What luck! I spotted the next big music phenomenon when two girls and two boys took to the stage as the opening act at a recent pop extravaganza. Critics will argue that they've got it that vaguely-defined, over-emphasized star quality which makes success inevitable. But I'm pretty sure that they'll launch hit after hit because they've got the five ingredients to be a pop culture phenomenon:

1. They can dance.

2. They're blandly attractive. Blond girl with pretty hair. Blond boy with pretty skin. Brunette boy with big muscles. Brunette girl with big lips. The girls fawn, the boys drool. Ooooh, ohhh, they're soooooo hot.

3. They can't sing. They're professional lip-synchers! No live band, no improvisation. Just pure, 100 percent unconcentrated lip-synching straight out of the carton. No potential for mess-ups, no whines from the crowd that the live versions sound different, no need for talent!

4. They aren't original. They don't write their own music (Hanson this is not). In fact, they don't even have producers who write songs for them. Get this they only sing ABBA tracks! Hooray! Take Dancing Queen or Mama Mia or Super Trouper: Add in some techno beats, throw in a few trills, make a music video and bam! You're a superstar with an endless catalogue of hits.

5. Theyre 15 years old! Yup, they're the new Abba Generation (the title of their first album). The teens will eat it up, parents will indulge in the nostalgia, and TRL will have a new countdown mainstay.

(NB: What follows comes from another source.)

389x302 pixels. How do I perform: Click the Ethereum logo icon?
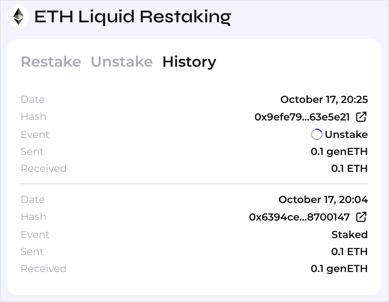point(18,16)
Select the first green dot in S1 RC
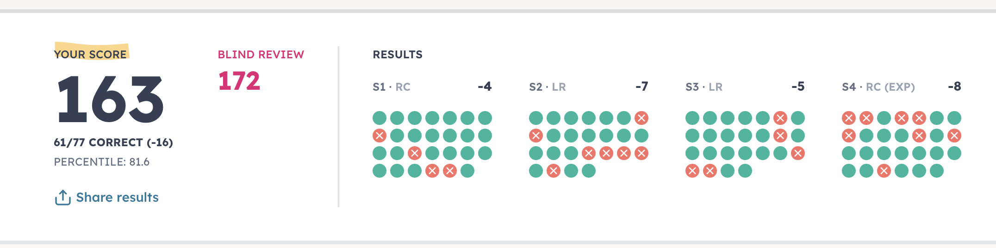Viewport: 996px width, 248px height. click(x=380, y=118)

The group's called A*Teens (and you thought I was kidding!) and is currently rocking or rather popping through Europe on their oh-so-demanding lip-synching tour. When they make their U.S. debut later this year, expect mass hysteria (t-shirts, lunchboxes, posters, book tie-ins, etc. Oh and a deal with Pepsi once the Ricky Martin contract dies a miserable death in the next few months). After all, they're young, dreamy and entirely unoriginal what more could you want?